§ **Document passage**:
┄┄┄┄┄┄┄┄┄┄
Fairfield was awarded nearly $3 million Friday by a Stamford Superior Court judge ruling in favor of the town's claim against an investment firm that invested money from the town's retirement fund in the multi-billion-dollar Ponzi scheme orchestrated by disgraced Wall Street financier Bernard Madoff -- an overall loss to municipal pensions that topped $40 million.
In a statement issued Friday afternoon, town officials said the judgment of $2.88 million was issued against Maxam Capital Management, a Darien investment adviser that had sold the town's two retirements plans an investment with Madoff in 1997.
"With this judgment today, the town has achieved a total recovery in its Madoff-related claims of over $15.4 million. This is the total amount the town had invested with Madoff," First Selectman Michael Tetreau said in the statement. He said that, minus lawyer fees and litigation costs, the town recovered about 80 percent of that investment loss.
The total loss suffered by Fairfield's pension funds, however, was estimated at about $42 million by town officials at the time the Madoff scandal broke in 2008. That amount represents the pension funds' cash investment in the scam perpetrated by Madoff, as well as the false growth reported on that investment.
Maxam Capital Management did not admit any wrongdoing.
Madoff, who pleaded guilty in 2009 to fraud charges, is serving a 150-year prison sentence. Thousands of people lost about $20 billion from his scheme.
┄┄┄┄┄┄┄┄┄┄
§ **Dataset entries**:
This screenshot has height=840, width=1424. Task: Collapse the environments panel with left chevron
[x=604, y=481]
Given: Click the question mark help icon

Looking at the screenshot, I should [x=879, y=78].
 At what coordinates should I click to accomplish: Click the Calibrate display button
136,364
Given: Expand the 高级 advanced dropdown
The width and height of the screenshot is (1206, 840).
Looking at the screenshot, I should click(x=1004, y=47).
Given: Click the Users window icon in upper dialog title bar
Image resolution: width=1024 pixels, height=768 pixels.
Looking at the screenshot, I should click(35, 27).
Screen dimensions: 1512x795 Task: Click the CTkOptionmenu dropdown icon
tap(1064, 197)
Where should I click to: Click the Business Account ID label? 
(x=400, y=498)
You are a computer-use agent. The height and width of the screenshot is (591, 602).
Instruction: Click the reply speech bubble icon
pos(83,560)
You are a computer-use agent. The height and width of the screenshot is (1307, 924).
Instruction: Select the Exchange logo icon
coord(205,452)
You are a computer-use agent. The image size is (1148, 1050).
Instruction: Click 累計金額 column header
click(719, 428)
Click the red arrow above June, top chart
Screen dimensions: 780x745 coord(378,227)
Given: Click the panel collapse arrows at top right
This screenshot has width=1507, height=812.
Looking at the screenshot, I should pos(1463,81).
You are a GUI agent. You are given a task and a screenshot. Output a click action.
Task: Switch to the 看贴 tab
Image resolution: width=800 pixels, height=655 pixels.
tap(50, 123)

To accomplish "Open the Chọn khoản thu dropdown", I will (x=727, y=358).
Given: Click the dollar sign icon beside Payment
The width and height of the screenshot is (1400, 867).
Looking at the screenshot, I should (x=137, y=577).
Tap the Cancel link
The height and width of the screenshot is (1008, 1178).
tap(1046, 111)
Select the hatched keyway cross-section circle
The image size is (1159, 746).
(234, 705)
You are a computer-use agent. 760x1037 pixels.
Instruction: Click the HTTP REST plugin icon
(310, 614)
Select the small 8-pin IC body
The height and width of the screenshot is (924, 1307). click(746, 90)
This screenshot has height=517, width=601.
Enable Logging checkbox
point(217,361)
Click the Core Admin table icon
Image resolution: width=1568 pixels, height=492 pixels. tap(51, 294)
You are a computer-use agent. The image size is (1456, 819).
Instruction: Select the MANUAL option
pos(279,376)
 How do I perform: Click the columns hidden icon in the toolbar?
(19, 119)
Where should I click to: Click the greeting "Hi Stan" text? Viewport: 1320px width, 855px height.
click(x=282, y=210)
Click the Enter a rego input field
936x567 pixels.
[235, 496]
┄┄┄┄┄┄┄┄┄┄
§ **Exercise A**:
In the Fairfield Madoff article, what share of its investment loss did the town recover after lawyer fees and litigation costs?
§ **Exercise B**:
From the Fairfield Madoff article, extract verbatim the span that opens with "Madoff, who pleaded" and ends after "from his scheme.".

§ **Task answer A**:
About 80 percent.

§ **Task answer B**:
Madoff, who pleaded guilty in 2009 to fraud charges, is serving a 150-year prison sentence. Thousands of people lost about $20 billion from his scheme.